More deja vu: the layout of the Marriott where Anime Punch was held was
nearly the same as the Holiday Inn where SugoiCon had been held, five
months earlier, down to the location of the atrium fountain, the
largest meeting rooms and the swimming pool. Further irony: both hotels
are next door to airports.
We had only Sunday open for this weekend's convention trip, and we were
tempted by the idea of heading west to St. Louis and Costume-Con, but
the road east to Anime Punch was shorter by about two hours, so we took
the lazy approach.
Poor Chase Watkins spent an uncomfortable weekend with a knee injury on
top of the pain from freshly-pulled wisdom teeth. He gutted out the
weekend in spite of a shortage of the kind of painkillers we would have
wanted.
The odd sight of the weekend was one of those personal
remote-controlled blimps that had drifted off course and gotten stuck
against an atrium exhaust vent. It took a hotel worker and a tall
vertical lift to free the wayward airship, which was then displayed at
the closing ceremonies - where it seemed as if half the audience went
on stage when the volunteer staff was called to take a bow.

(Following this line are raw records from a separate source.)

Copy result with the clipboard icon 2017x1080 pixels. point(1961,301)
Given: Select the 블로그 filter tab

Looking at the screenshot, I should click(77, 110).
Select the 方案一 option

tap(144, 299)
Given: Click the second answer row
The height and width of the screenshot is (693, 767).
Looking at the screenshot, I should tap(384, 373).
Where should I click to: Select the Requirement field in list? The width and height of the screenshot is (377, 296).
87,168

At those ceremonies, Anime Punch's organizers announced 2007 attendance
of 1,300, around 300 more than one year earlier. Those numbers once
meant you'd had a big anime convention, and that total would still be
on the large side for a sci-fi con, but that attendance now is on the
small side for an anime show. These events are so popular that already,
nine months in advance, there are plans for three conventions on the
first weekend of January of 2008, including another Ohayocon in
Columbus.
After spending a month away from conventions, we're hoping to get to
several events over the next few weekends. including nearly all of next
weekend's Sakura Con. Then, stuck with only Sunday for a convention
trip, we have to decide whether we'll head to Tekkoshocon or the Middle
Tennessee Anime Convention.
We'd
hoped to be able to return to Minnesota for Anime Detour, but we missed
the show. Our regular job kept us home on Friday and Saturday of the
convention weekend, and plane fare was too expensive to make a
Sunday-only trip. We still managed to get the most out of the weekend,
because we attended parts of both of Saturday's major downtown sporting
events - the state high school basketball finals and the supercross
indoor dirt motorcycle races. Good thing for use that the basketball
game and the motorcycle races were three blocks apart.

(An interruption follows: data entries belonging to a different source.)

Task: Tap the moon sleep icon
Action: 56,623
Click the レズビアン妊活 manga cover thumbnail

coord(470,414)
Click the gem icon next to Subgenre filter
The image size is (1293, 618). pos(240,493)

That meant a busy start to Saturday: head downtown and find a space in
a parking garage, then walk over to the dome and buy a supercross
ticket. Then stroll over to the camera store and get the repaired Canon
Digital Rebel body that blew a shutter blade in California in January
(the repair cost only half as much as we expected). Another short walk
brought us to the fieldhouse where we bought a basketball ticket and
trudged up to the balcony where we watched the game:
good thing we brought our 75-300mm telephoto lens, since our seat was
so far from the floor, it might as well have been across the street.

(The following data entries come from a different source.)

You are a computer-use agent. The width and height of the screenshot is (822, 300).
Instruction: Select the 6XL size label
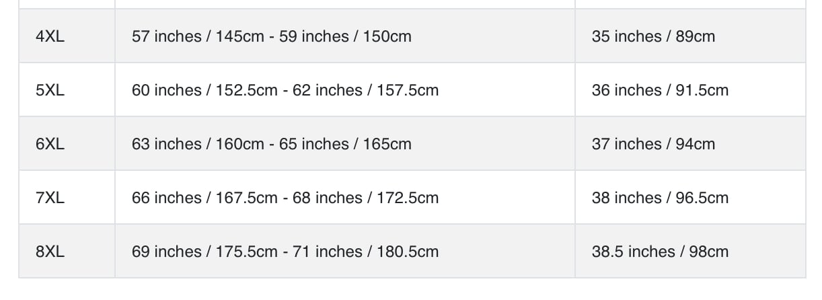pos(50,144)
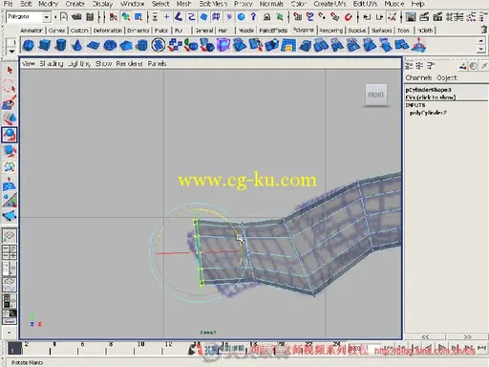The height and width of the screenshot is (367, 489).
Task: Create a polygon cube from shelf
Action: 44,45
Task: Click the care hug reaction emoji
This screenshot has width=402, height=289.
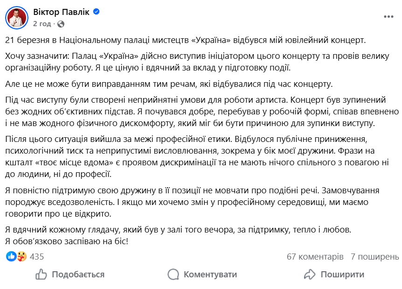Action: [21, 256]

That's the problem with modern stadiums that are packed with luxury
suites. Each suite level pushes the seats above another 20-30 feet from
the stadium floor.
We left the ball game in the middle of the fourth quarter to make the walk to the dome for motorcycle practice.
There was no complaint about being too far from the racing action,
because, even though we bought the ticket a few hours before the dome
opened, we got a front-row seat. We were so close to the indoor
course's first straightaway that the telephoto lens was nearly too long
to tightly frame the action. We saw lots of practice, getting a very
close look at top riders James Stewart and Chad Reed, but missed the
racing. At work, we had to sneakily listen to an online radio broadcast
of the races. Stewart came from next to last to beat Reed, win the
feature race and get closer to winning the twin supercross
championships.
Yes, we're different than others who take pictures at anime
conventions. We warm up for the conventions by taking sports action
shots, believing that it's easier to take pictures of things that don't
move very much when you're used to taking pictures of things that move
quickly and unexpectedly - like basketball players and leaping
motorcycles.
We had the basketball and supercross pictures online a couple of hours
after they were taken. However, it took us far longer to repair one of
this site's major shortcomings, the nonworking search page. At this
writing, the Fan's View site contains nearly four gigabytes of files,
and the old CGI search script couldn't handle the volume. After a
couple of years of procrastination, we set up a custom Google search
engine for the site, and it really works. Of course, a 4 GB web site is
tiny by Google standards, so the Google search is fast.